**EXERCISE DATA:**
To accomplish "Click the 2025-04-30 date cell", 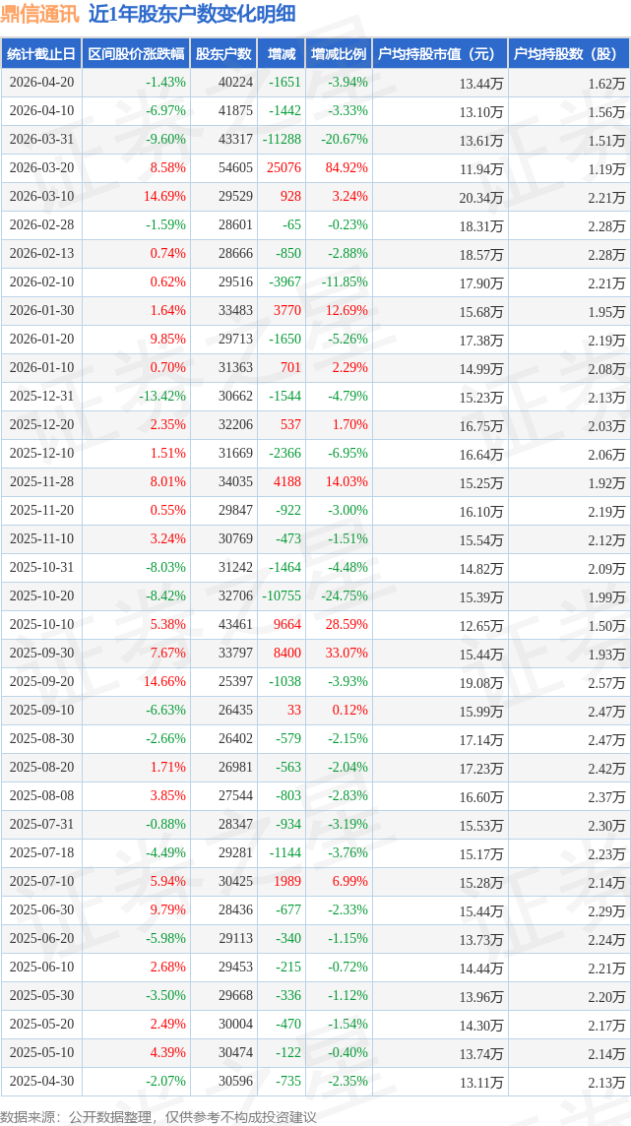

---

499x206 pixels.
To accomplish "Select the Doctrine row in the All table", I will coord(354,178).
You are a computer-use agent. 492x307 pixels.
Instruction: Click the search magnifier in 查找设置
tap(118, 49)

--

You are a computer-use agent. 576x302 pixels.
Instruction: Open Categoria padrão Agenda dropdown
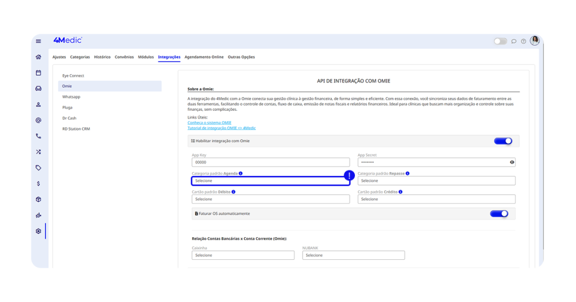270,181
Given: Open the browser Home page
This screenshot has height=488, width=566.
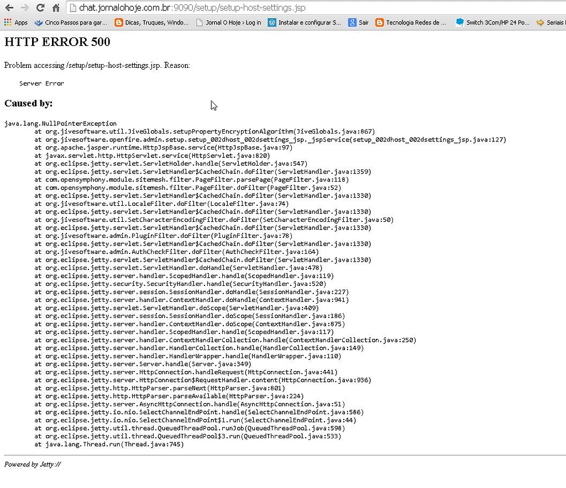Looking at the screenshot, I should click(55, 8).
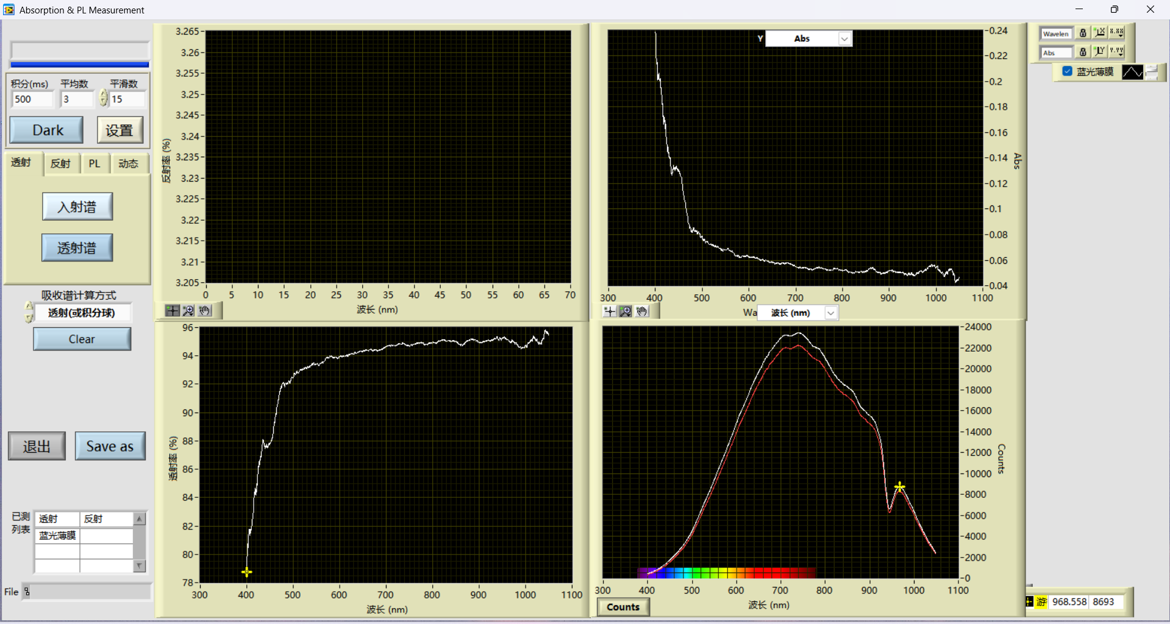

**TASK ITEM:** Each line of the entries holding the string "computer" should be found and copied.

**WRITTEN RESPONSE:**
You are a computer-use agent. 492x307 pixels.
You are a computer-use agent. 576x302 pixels.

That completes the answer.